The former champion and local hero organized two exhibition 358 Modified events in 2004; Perrotte thought so highly of their potential on the track that he and his car owners, George and Julie Huttig, leased the facility and made the 358s the headline division. Under Perrotte’s promotion, and with new progressive banking introduced in 2006, Airborne was wildly successful throughout the late 2000s and early 2010—and in 2009, it became the rare asphalt track to be sanctioned by DIRTcar.

“It took some years of work but the track became very popular locally. We had 120+ cars in the pits, the grandstands looked full. We had very good crowds, averaged 1,100-1,200 people each week. It was going very well, racing dirt Modifieds on asphalt all that time,” Mike said.

And without any bankable DIRTcar bigwigs in the lineup. “That was the key thing—it was all locals, within 50-60 miles of the track,” Perrotte pointed out. “Pat Dupree was winning in Wes Moody’s car, George Foley and Martin Roy—we had a half-dozen Quebec drivers there every week. Guys could buy an old dirt car and go racing. And run competitively.”

Until savvy racers sabotaged that game. “As time went on, guys started building cars just for the asphalt. I should’ve had a better handle on that and I didn’t,” Mike confessed. “That’s what killed it, basically.

“The car counts started to drop. People can only afford to race for so long—they max their cards out, steal from the household, the wives get after them and that’s the end of it.”

He and Huttig went back to racing—until duty called again. When DIRTcar’s acting Series Director was abruptly relieved of his position in January 2015, Perrotte stepped up without hesitation, steering all four DIRTcar Northeast Series divisions for the next four seasons—25 tracks, 1,000 racers, a 95-race schedule each year—with a steady hand that stayed the course and effectively settled the waters.

“I’d run Airborne for quite a few years so it wasn’t like I’d never done anything like that before,” said Mike, who’d raced against most of the teams on the circuit. “I could communicate well with all of them. I understood everything that was going on, from both sides.”

Record set >>
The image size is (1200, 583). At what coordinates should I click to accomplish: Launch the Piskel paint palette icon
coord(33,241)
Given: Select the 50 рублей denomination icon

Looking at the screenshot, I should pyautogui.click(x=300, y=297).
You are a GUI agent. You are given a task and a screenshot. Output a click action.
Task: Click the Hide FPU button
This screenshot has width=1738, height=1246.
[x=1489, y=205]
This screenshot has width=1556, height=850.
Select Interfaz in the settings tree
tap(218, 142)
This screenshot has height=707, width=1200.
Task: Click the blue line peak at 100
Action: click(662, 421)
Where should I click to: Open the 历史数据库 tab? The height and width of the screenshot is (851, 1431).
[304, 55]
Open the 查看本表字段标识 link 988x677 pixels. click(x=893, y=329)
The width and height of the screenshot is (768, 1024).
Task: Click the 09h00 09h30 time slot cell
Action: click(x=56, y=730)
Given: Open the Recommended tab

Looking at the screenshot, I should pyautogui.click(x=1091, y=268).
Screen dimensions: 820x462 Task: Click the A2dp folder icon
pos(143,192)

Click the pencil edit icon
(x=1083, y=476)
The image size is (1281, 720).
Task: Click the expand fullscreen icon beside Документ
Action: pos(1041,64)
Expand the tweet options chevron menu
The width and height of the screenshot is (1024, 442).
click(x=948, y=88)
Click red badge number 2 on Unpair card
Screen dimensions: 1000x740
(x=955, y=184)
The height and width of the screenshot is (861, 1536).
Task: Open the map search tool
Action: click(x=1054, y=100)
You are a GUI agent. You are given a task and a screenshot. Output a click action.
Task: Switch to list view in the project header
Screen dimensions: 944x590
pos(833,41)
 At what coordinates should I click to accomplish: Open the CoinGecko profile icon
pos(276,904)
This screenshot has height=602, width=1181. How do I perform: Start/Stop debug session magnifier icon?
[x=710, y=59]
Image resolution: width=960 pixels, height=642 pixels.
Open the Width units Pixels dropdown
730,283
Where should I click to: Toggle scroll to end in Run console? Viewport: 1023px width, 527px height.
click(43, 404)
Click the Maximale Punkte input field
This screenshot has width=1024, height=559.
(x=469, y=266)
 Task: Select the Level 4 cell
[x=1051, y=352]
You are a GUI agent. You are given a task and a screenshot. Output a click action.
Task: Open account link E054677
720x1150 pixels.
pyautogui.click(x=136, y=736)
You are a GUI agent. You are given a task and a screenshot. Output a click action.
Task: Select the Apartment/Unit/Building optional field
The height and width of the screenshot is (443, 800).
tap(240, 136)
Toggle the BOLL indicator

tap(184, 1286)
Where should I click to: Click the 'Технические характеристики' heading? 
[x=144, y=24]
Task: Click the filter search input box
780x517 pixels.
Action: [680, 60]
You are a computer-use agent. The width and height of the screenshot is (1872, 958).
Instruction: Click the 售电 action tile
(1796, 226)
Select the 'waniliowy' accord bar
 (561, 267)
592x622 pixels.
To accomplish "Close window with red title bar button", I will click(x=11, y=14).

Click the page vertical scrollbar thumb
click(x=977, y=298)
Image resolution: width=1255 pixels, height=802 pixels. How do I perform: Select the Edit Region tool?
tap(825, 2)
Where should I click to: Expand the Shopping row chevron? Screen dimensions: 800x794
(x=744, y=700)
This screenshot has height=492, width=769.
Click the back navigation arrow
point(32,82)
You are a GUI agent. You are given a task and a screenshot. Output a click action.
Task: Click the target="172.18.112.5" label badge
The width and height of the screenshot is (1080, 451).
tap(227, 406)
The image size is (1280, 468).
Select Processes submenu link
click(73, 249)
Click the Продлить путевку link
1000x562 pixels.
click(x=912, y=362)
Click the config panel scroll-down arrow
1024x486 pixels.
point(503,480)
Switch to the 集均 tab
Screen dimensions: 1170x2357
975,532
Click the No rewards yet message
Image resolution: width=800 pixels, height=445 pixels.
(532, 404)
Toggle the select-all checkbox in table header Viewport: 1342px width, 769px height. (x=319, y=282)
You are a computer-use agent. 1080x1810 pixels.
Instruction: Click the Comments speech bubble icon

Work instructions >> Write the next few paragraphs of the passage about Mike Perrotte and Airborne, starting right after its final sentence. The data comes from a separate source and has nothing to do with the passage about Mike Perrotte and Airborne.

Answer below >>
With his background—you didn’t want to mess with Mike. Earlier in life, he’d done time in the ring, a middleweight boxer. For seven years, he worked as a prison guard.

“The only reason I did that was so I could race more—you got a lot of time off in that job because you needed it from the high stress,” Perrotte explained. “Dealing with people in that situation, in prison, you learn to analyze everything before you jump off and act. So as Series Director, I never encountered anything that was an issue to me.”

Getting off the road in 2019, Perrotte landed back where he started: at Airborne, teaming up with Lebanon Valley’s Howard Commander to come to the track’s rescue once again.

“Airborne wasn’t doing well after I left. There were a couple different promoters in and out. Howard asked if I wanted to lease it with him and we did it for three-four years,” Perrotte reported. “We got it going again. Had decent car counts, decent crowds, making a little bit of money. And then I said I had had enough, didn’t want to do it anymore.”

But Perrotte still had a soft spot for the sport, couldn’t say no when needed. When promoter and good friend Lyle DeVore was hospitalized last summer, he quietly and competently jumped right in to handle race direction at Albany-Saratoga Speedway, ensuring the weekly program didn’t miss a beat. After DeVore lost his cancer battle in December, at track owner Howard Commander’s request Mike came back to oversee raceday operations this season.

“Howard is the man,” Perrotte stated. “I’ll always help him however I can.”

Now, he’s happy to be back home—the prodigal son returned.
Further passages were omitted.